• Work request 1:
In the article on CloudAV below, what percentage of the malware samples did CloudAV detect during six months of testing?
• Work request 2:
Translate this sentence from the article on CloudAV below into Spanish: "The researchers caution that network services such as CloudAV won’t replace antivirus or intrusion-detection software, but could be used in combination to create a better defense against malware."

• Excerpt provided:
--- START ---
Antivirus software has become increasingly ineffective, with detection rates as low as 35 per cent, according to computer scientists. A new approach analyzes suspicious files using multiple antivirus and behavioral detection programs simultaneously.

Researchers at a university have developed a network service using the “cloud-computing” method that detects more malicious software than a single antivirus program, the IDG News Service reported over the weekend.

In “cloud-computing”, the processing of a task is performed on a remote server and the result is delivered back to a PC or a mobile device.

Researchers from the University of Michigan contended that antivirus programs do not detect a substantial percentage of malware. They also said there is a time lag between when a threat appears and when the antivirus program is updated to detect it.

Called Cloud AV, the service uses a “muscular” approach which combines 10 antivirus engines with two behavioral detections ones, according to the report. To use CloudAV, a host agent is installed on a PC running either Windows, Linux or the FreeBSD operating systems. The agent can also be installed on a mobile device.

The report added the research paper, authored by Jon Oberheide, Evan Cooke and Farnam Jahanian of the Electrical Engineering and Computer Science Department at the university, said: “Antivirus engines have complementary detection capabilities, and a combination of many different engines can improve the overall identification of malicious and unwanted software.  This model enables identification of malicious and unwanted software by multiple, heterogeneous detection engines in parallel, a technique we term N-version protection.”

The report also said during six months of testing, CloudAV detected 98 percent of some 7,220 malware samples researchers ran against it. “A single detection engine only gets 83 percent,” the researchers wrote.

The antivirus engines used by CloudAV are Avast, AVG, BitDefender, ClamAV, F-Prot, F-Secure, Kaspersky, McAfee, Symantec, and Trend Micro—plus two behavioral detection engines, Norman Solutions’ Sandbox and Sunbelt Software’s CWSandbox, the report also said.

The researchers caution that network services such as CloudAV won’t replace antivirus or intrusion-detection software, but could be used in combination to create a better defense against malware.
--- END ---
• Supplied material:
--- START ---
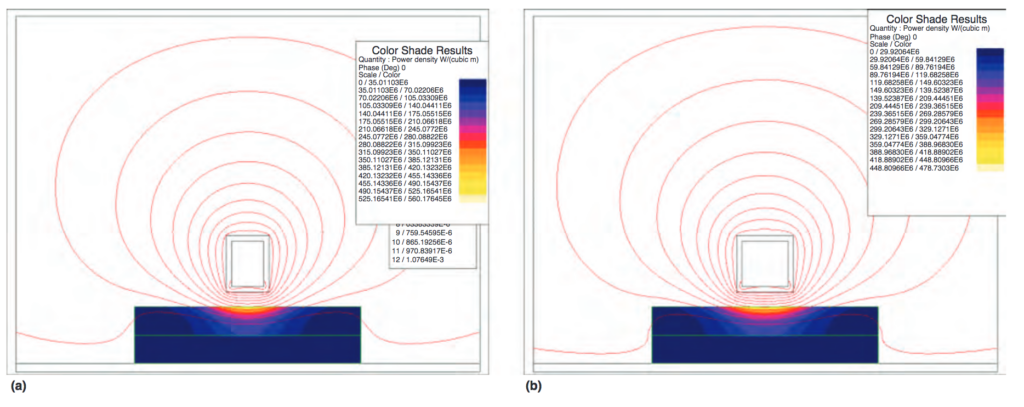
Task: Click the '(a)' figure label
Action: pyautogui.click(x=18, y=385)
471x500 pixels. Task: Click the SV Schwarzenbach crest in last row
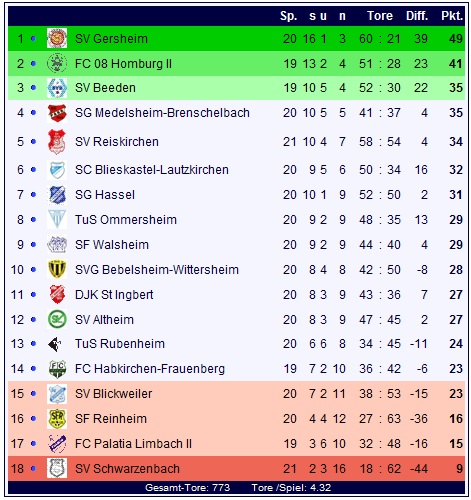pyautogui.click(x=57, y=468)
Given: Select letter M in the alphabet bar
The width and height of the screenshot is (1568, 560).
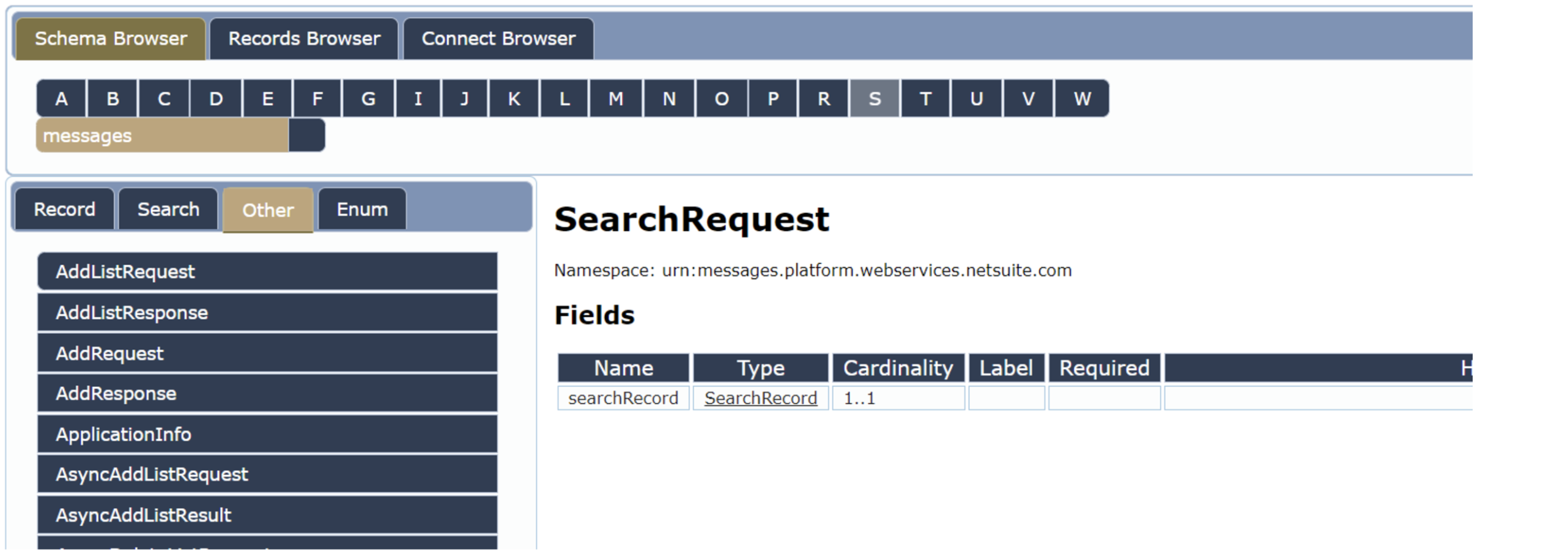Looking at the screenshot, I should pyautogui.click(x=616, y=98).
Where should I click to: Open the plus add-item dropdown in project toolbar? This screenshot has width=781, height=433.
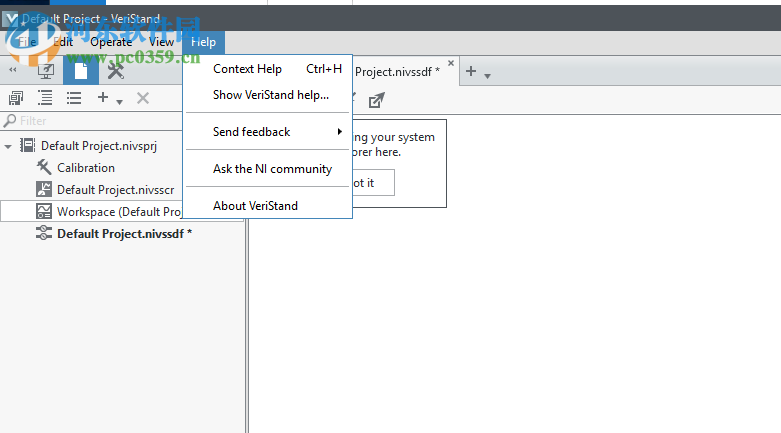(108, 98)
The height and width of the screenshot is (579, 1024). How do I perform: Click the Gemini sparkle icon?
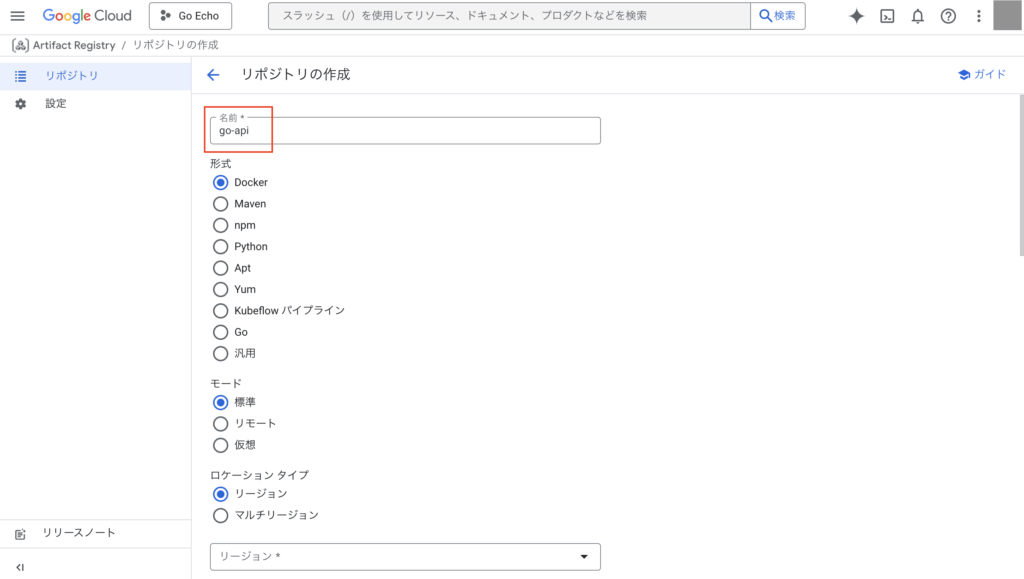[856, 16]
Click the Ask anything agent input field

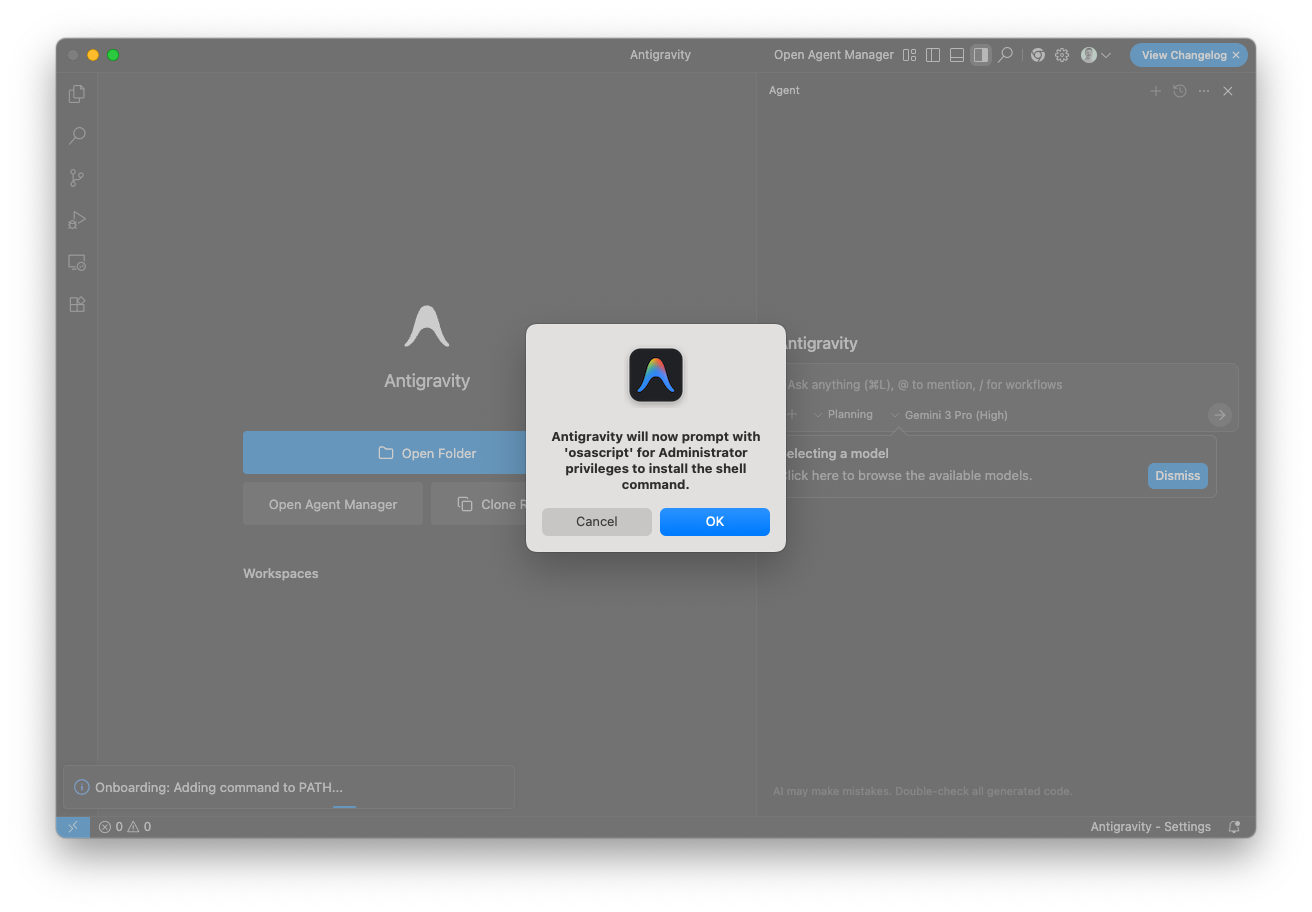tap(1000, 385)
--- END ---
• Your response 1:
98 percent.

• Your response 2:
Los investigadores advierten que los servicios de red como CloudAV no sustituirán al software antivirus ni al de detección de intrusiones, pero podrían utilizarse en combinación para crear una mejor defensa contra el malware.